§ Source text
****
At this point, it is usually assumed that science fiction or magic will rescue us. Seriously… Even the reports of the Intergovernmental Panel on Climate Change assume that technology that doesn’t exist yet will solve the problem. Supposedly, new technologies will drive residual emissions down and make removing CO₂ from the atmosphere a real possibility. If you pay close attention to the IPCC models, you’ll see that those even depend on the assumption of very significant direct air capture (DAC) and storage of CO₂. Without that assumption (and some other implausible assumptions, such as continuing economic growth) the IPCC scenarios fall apart.

That technological progress will lead to shrinking residual emissions is plausible. However, how fast this shrinking will be will differ a lot between sectors. In case of the main industrial carbon emitters (iron/steel and cement) we don’t even have a clue right now how we might be able to reduce those emissions. And in case of food production (which as mentioned, is about half of residual emissions) technological progress is unlikely to lead to fast changes. Consequently, while technological progress may indeed lead to shrinking residual emissions, this process will be very slow and will amount to a few percent points by 2050 at best. (Which means that total residual emissions would still be close to the current level, or possibly even higher, although this depends on economic growth and other factors.)
****
§ Supplied material
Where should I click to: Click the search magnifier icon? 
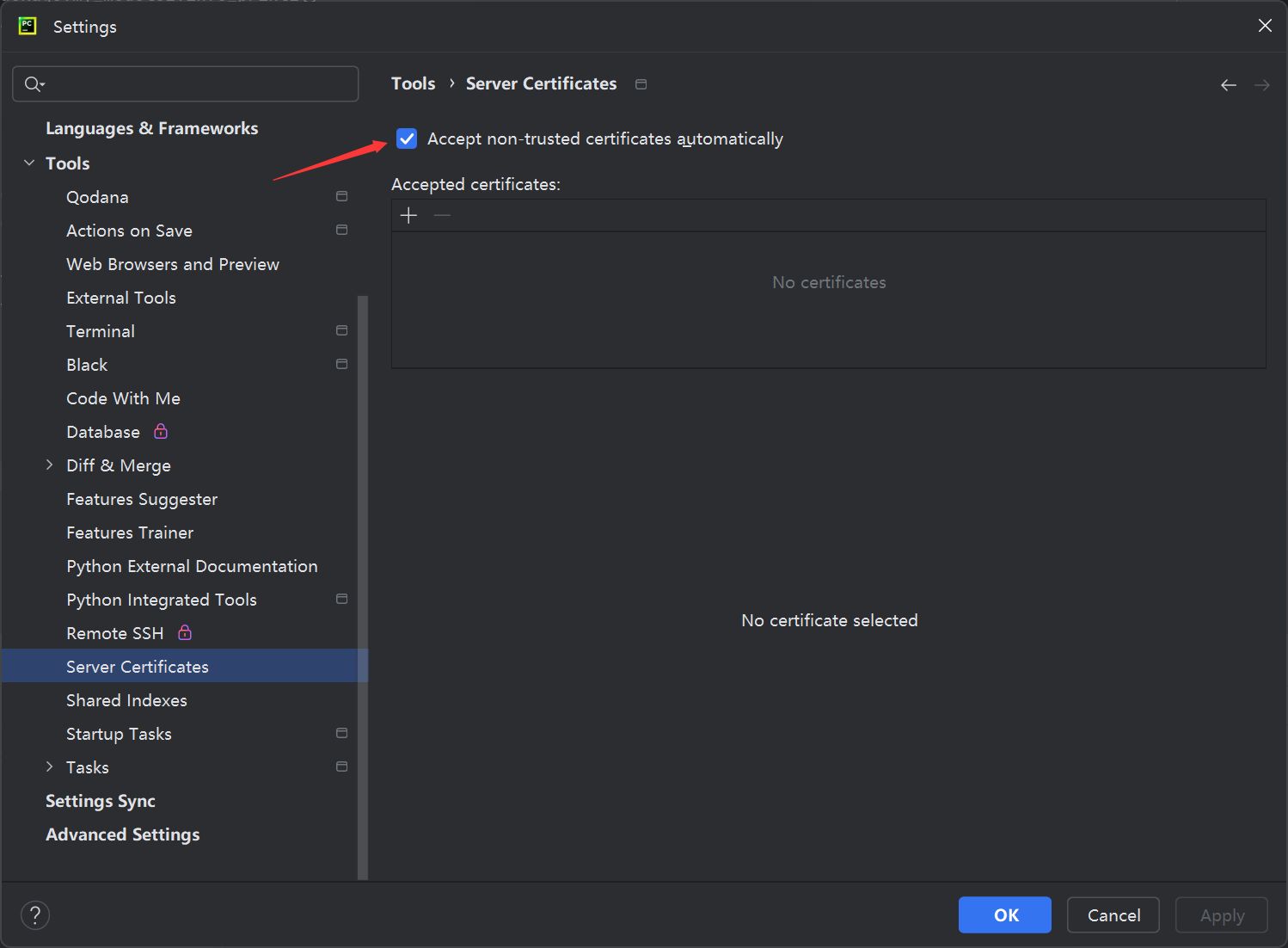pos(34,83)
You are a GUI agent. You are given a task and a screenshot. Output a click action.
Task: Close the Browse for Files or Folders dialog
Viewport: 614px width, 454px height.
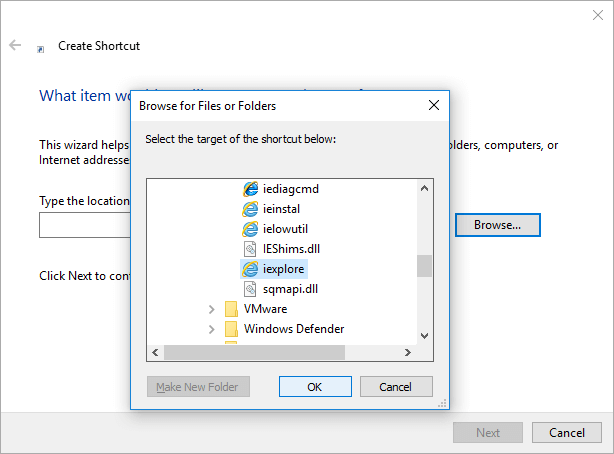433,105
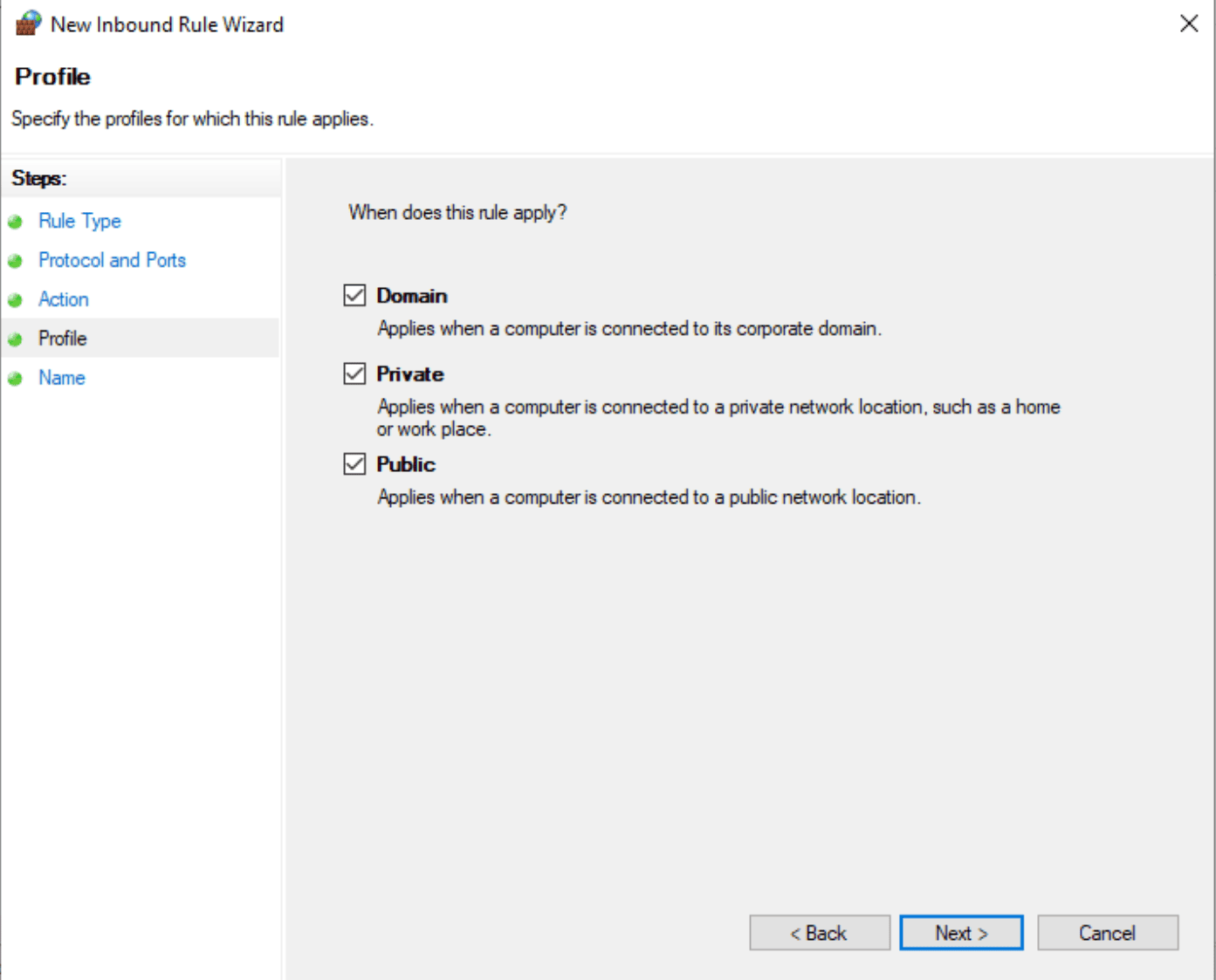Click the green bullet beside Action
This screenshot has width=1216, height=980.
click(x=15, y=299)
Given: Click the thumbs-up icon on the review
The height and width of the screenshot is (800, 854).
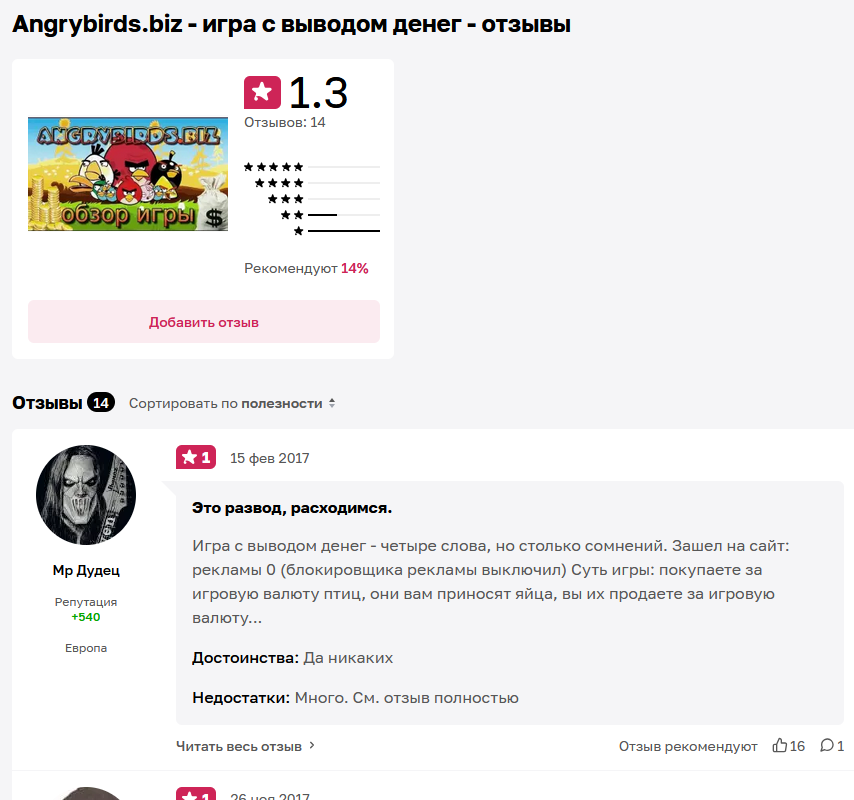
****
§ Things to do
(a) According to the passage on residual emissions, which two sectors are named as the main industrial carbon emitters?
(b) Continue the passage on residual emissions, starting after its last sentence.
The rows are separate material and have no connection to the passage on residual emissions.

§ Answers for this exercise
(a) Iron/steel and cement.

(b)
The assumption of significant carbon capture from the atmosphere followed by storage (in some form) of the captured carbon is even more dubious. It was called “magical thinking” in an editorial in Nature in 2018,3 and for good reasons. Because of the laws of thermodynamics, it requires more energy to remove carbon from the atmosphere than you got from the process that put that carbon in the atmosphere in the first place. So, if burning a certain amount of fossil fuels gets you X energy, then you need X+Y energy to capture and store the carbon resulting from burning those fuels. Currently, about one quarter of carbon emissions result from electricity production. This would have to increase significantly if all transport and heating becomes electrical. As already explained above, that is probably impossible. But if we’d need additional electricity to power sufficient carbon-capturing machines to compensate residual emissions as well, we’d have to triple our current electricity production at least. It will be a struggle to produce even a quarter of our current electricity consumption by carbon-neutral means. If we’re going to need electricity for carbon-capture as well, we’re going to need 10 times more electricity than we’ll ever be able to produce with currently available “green” technology.

That “currently available green technology” includes nuclear energy, by the way. If we’d have to rely on solar, wind, hydro-power, and so forth alone, we’d probably not even reach 15% of current energy consumption. Of course, it’s easy to find reports online that claim that wind and solar can energize the whole planet, but if you check the details in those report, then it turns out that they assume infinite resources, infinite money, infinite labor, and zero problems and obstacles.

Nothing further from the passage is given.